My recent presentation to Spark, University of Lethbridge Teaching Symposium, entitled
"Supporting Graduate Student Writing in a Thesis and Dissertation" is now available on SlideShare.
The talk covers roughly the same material as my 32-page guide, "Writing Strategies for Theses and Dissertations", except this time from the point of view of thesis/dissertation supervisors. I am trying to make supervisors understand that it is not enough to support graduate students through the literature review, proposal, research methods selection, data collection, and data analysis, but that they must also explicitly provide instruction in thesis-writing. All too often, a student successfully completes all their graduate coursework, their thesis proposal, data collection and analysis, and then suddenly the support from the advisor dries up as they say, "great, now run along and write that all up" as if
writing a thesis were not as problematic as every other step. My basic argument is that graduate students have to
unlearn the writing strategies that made them successful term paper writers and undergraduate graduates, and must now learn an entirely new and different set of writing skills to master the writing strategies required for any sustained piece of writing.

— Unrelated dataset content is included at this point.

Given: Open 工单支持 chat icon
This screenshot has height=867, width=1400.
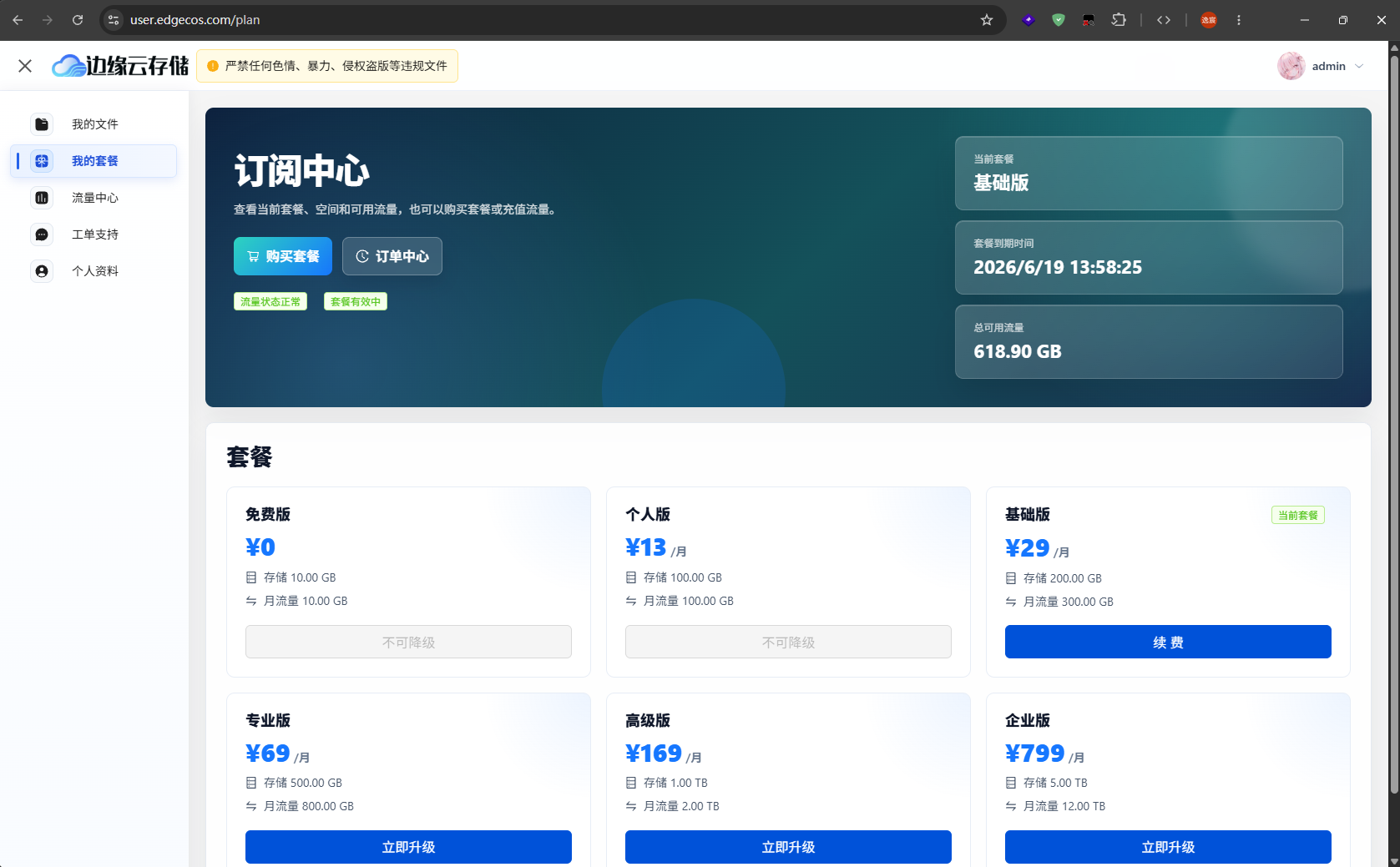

My presentation to the Sparks Symposium seemed to go over very well, and my online version of the presentation received fifty-hits the first week, so pleased with the initial reception. Hopefully, the presentation will continue to gain some momentum, because unless the problem is recognized and addressed by supervisors, we will continue to see a 50% attrition rate among graduate students in thesis and dissertation route programs.
If you do download or review the presentation, make sure to read the "notes" section as well, as the notes include some of my verbal commentary not on the slides.